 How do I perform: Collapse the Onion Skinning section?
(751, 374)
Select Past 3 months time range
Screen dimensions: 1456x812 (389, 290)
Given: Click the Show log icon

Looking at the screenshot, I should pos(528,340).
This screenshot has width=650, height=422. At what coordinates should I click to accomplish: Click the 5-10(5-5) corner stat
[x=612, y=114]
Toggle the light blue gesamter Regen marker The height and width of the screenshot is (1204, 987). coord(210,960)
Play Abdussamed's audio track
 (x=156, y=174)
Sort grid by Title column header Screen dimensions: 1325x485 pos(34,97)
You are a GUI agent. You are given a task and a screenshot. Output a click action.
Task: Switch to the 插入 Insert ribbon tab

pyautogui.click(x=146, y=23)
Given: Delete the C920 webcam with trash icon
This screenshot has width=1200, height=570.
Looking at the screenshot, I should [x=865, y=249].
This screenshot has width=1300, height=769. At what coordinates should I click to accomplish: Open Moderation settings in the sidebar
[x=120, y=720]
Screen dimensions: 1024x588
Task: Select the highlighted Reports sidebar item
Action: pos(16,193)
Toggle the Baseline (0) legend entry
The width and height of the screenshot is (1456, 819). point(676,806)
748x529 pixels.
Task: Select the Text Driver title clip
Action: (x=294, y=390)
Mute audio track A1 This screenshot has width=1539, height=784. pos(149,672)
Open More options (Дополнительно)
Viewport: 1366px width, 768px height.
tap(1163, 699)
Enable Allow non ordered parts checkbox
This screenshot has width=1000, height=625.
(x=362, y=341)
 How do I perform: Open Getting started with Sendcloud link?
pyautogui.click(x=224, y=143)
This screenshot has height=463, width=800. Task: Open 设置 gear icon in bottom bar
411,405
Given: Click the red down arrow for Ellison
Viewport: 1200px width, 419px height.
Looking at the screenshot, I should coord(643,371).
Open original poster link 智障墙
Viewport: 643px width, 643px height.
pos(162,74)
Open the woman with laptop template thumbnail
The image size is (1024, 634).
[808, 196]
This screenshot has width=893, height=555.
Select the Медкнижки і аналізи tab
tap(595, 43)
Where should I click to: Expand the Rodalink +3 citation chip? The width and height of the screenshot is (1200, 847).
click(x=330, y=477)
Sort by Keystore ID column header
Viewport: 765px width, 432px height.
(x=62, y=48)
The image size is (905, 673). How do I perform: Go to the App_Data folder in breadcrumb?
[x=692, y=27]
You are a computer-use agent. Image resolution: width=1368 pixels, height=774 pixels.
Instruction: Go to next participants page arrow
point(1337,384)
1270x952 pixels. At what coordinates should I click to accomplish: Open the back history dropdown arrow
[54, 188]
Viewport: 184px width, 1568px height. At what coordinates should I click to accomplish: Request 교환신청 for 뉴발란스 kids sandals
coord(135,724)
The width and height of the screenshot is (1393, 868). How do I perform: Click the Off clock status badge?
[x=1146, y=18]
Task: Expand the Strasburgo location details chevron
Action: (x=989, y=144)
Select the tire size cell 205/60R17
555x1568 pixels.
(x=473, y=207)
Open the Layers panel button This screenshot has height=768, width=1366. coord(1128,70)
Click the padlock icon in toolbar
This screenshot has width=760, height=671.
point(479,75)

Short problem -
Copy the listing from the line that contains "Sort grid by" through the line that contains "Action: pos(16,193)", renaming "webcam" to "camera" and leaving everything else unchanged.

Answer to the exercise -
Sort grid by Title column header Screen dimensions: 1325x485 pos(34,97)
You are a GUI agent. You are given a task and a screenshot. Output a click action.
Task: Switch to the 插入 Insert ribbon tab

pyautogui.click(x=146, y=23)
Given: Delete the C920 camera with trash icon
This screenshot has width=1200, height=570.
Looking at the screenshot, I should [x=865, y=249].
This screenshot has width=1300, height=769. At what coordinates should I click to accomplish: Open Moderation settings in the sidebar
[x=120, y=720]
Screen dimensions: 1024x588
Task: Select the highlighted Reports sidebar item
Action: pos(16,193)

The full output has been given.